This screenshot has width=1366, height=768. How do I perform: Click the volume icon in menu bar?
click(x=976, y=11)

* * *

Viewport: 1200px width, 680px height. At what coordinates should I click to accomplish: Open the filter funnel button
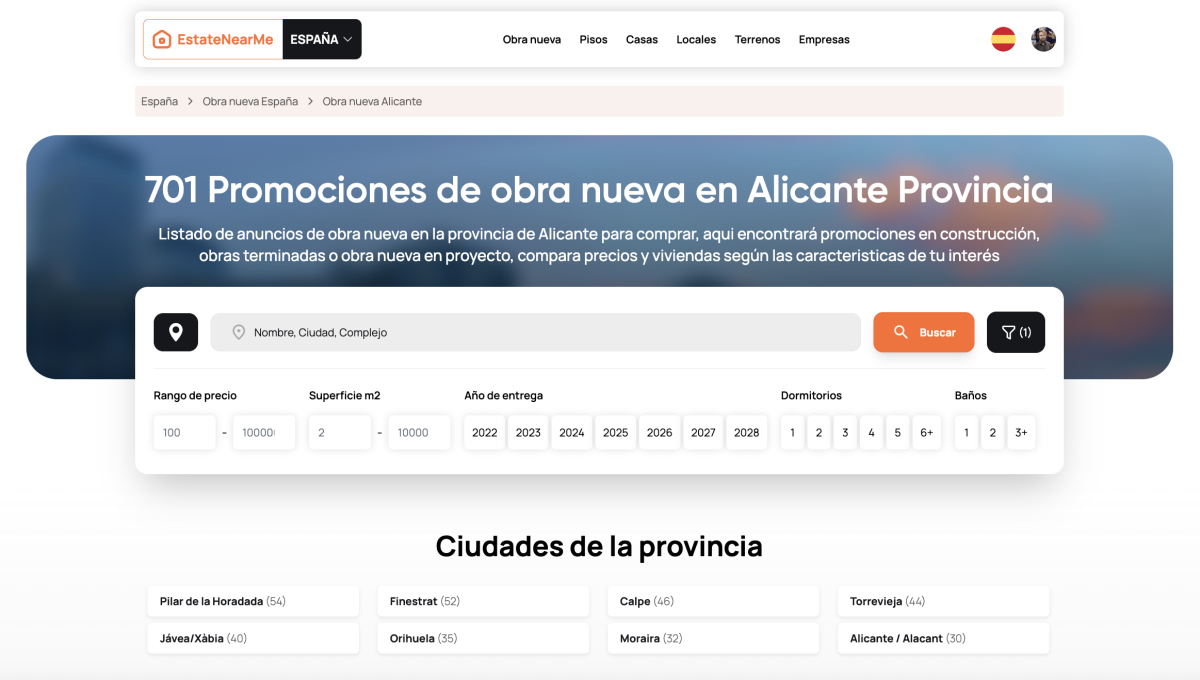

...

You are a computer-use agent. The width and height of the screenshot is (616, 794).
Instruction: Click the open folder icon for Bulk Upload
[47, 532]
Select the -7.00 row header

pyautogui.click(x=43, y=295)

BRIEF ▸
Reproduce word for word the stretch of material from the line containing "This screenshot has" through the line containing "click(x=976, y=11)".

SOLUTION TO THIS PROBLEM ▸
This screenshot has width=1366, height=768. How do I perform: Click the volume icon in menu bar?
click(x=976, y=11)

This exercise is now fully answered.